* DOCUMENT EXTRACT *
*** Block opens ***

Yet in God's economy, new life springs forth from death. Jesus tried to help His followers understand this. His disciples had seen His triumphs. They had witnessed His miracles and experienced His power in their midst. They thought He was going to establish His kingdom on earth. Then one afternoon Jesus sat down on a hillside and told them that the time had come for Him to be glorified, but not in the manner in which they expected. Instead, it was to be by His death. And with tenderness and feeling, Jesus comforted them with an illustration:

"The time has come for the Son of Man to be glorified. Listen carefully: Unless a grain of wheat is buried in the ground, dead to the world, it is never any more than a grain of wheat. But if it is buried, it sprouts and reproduces itself many times over. In the same way, anyone who holds onto life just as it is destroys that life. But if you let it go, reckless in your love, you'll have it forever, real and eternal.

"Right now I am storm-tossed. And what am I going to say? 'Father, get me out of this?' No, this is why I came in the first place. I'll say, 'Father, put your glory on display.'" John 12:23-25, 27-28, The Message, emphasis mine

Jesus bids us turn our eyes on the fields and observe the mature grain ready for harvest. He explains the process: no loss, no gain; no death, no new life. For Christ the analogy was very personal: His death was to become the gateway to life. Without His death, there would be no resurrection-for any of us.

The message is for you and me as well. It's a message of hope when life steals from us and leaves us with empty arms. It's a message of strength when we've been stripped bare and feel as though we're facing the future empty-handed. It's a message of substance that can fill the holes in our soul with a promise. God says to us:

When you are letting go, remember that I am planting seeds of new life in you. Your grief is only for a season. My end is not death. It is always life. I am the author of life.

These are the promises we have to hang on to when we are doing the hard work of letting go. Did you catch that? Letting go is hard work. It is often very bewildering. To break away from someone or something we have been bonded to rips at our emotions. It goes against our natural instincts. The parting cannot happen without inward bleeding. The greater the bond, the greater the pain.

Our head and our heart are usually in conflict. Our head says, I need to do this for my own good. I need to let go because it's right. I need to let go because God is telling me to let go. I need to let go for the sake of my kids or my spouse or my friendship or my own growth and development. But our heart says, Oh, no you don't! It hurts too much. I can't do it. I won't do it! Our logic and our emotions war with each other.

But there are some things we can do to cooperate with God in the process of letting go. We can take certain steps to help us move down life's path with a sense of curiosity and adventure, minus the claw marks. In the next chapter we will look at some of these steps.

*** Block closes ***

* SUPPLIED DATA *

*** Block opens ***

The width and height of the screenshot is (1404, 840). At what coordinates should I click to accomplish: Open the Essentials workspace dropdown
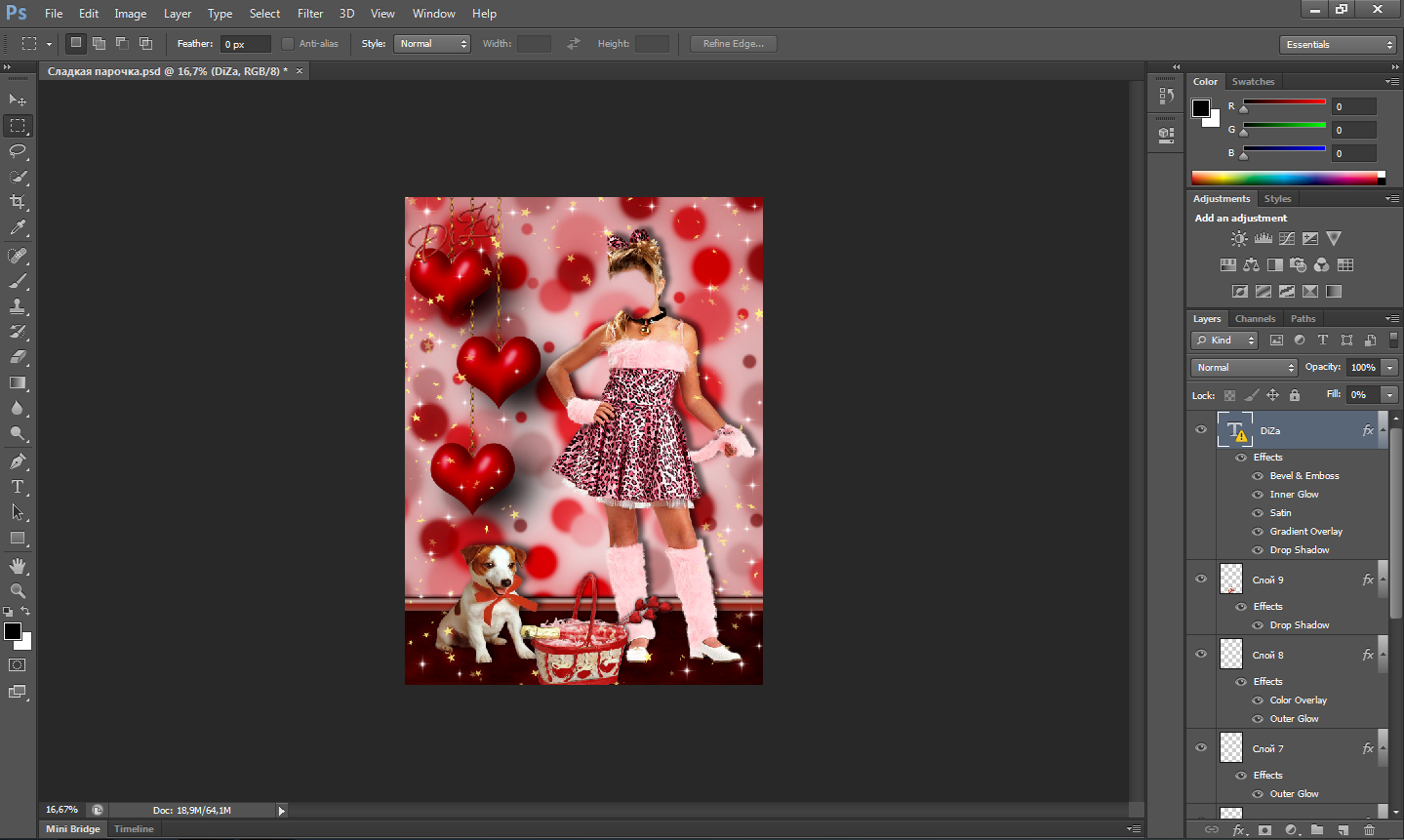coord(1339,45)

*** Block closes ***

* TASKS *
1. Decide whether each statement agrees with the passage on letting go, answering yes or no and quoting the words from the passage that settle it. (a) The disciples expected Jesus to establish His kingdom on earth. (b) Jesus gave the grain-of-wheat illustration while sitting indoors at a meal. (c) According to the passage, our head and our heart usually agree.
2. Carry on the passage on letting go, starting after its final sentence.

* ANSWERS FOR THE TASKS *
1.
(a) Yes: "They thought He was going to establish His kingdom on earth."
(b) No: "Then one afternoon Jesus sat down on a hillside"
(c) No: "Our head and our heart are usually in conflict."

2.
God does not leave us comfortless, but we have to be in dire need of comfort to know the truth of His promise. It is in time of calamity ... in days and nights of sorrow and trouble that the presence, the sufficiency, and the sympathy of God grow very sure and very wonderful. Then we find out that the grace of God is sufficient for all our needs, for every problem, and for every difficulty, for every broken heart, and for every human sorrow.

Peter Marshall

Chapter Two

Recognize that what Is, Is

* * *

LETTING GO IS A PROCESS, NOT AN INSTANTANEOUS EVENT. It starts with an awareness of a difficult reality, and as our awareness increases, so does our pain. I once saw a poster that described the process perfectly. It was a cartoon of a woman whose head and arms were being squeezed through the wringers of an old washing machine. Beneath her anguished face the caption read, "The truth will set you free, but first it will make you miserable."

Facing the truth can be very difficult. Like surgery, acknowledging our disappointments and losses may hurt, but it can help move us toward wholeness. If we deny, block, stuff, or numb the pain, we end up camping out in our grief and never progressing beyond it. We cut ourselves off from the treasures God has hidden for us in the empty spaces, and we lock ourselves up emotionally.

As a counselor, I see this regularly in people like you and me. I'm talking about typical, get-up-in-the-morning-and-go-to-work, raise-the-kids kinds of people. Moms who help with PTA. Dads who coach Little League. Brothers. Sisters. Aunts. Uncles. Folks who seem normal on the outside but who are locked up on the inside.

Among them was Lori, a forty-six-year-old woman who told me about Matthew, the baby she had lost fourteen years earlier in stillbirth. "It's over," her family told her. "Forget it. Don't talk about it. We have to move on." And that's exactly what she did. She moved on, stayed busy, got involved in things, and kept her mind occupied. But Lori didn't move on emotionally. Her heart was tightly wedged in an incident long past. She was frozen in time, arrested in grief.

Matthew's name hadn't been mentioned since the day Lori left the hospital. There was no funeral, no memorial, no pictures, no discussion. Lori and her family treated the incident as if it had never happened. Cards sent by friends were burned unopened. The family thought that erasing the evidence would erase the pain.

But it didn't. It couldn't.

So now there were fourteen years of stockpiled pain. This was the way Lori handled other losses too. No wonder she was depressed. No wonder she felt as if she were about to burst. The human heart was never designed to bury feelings alive.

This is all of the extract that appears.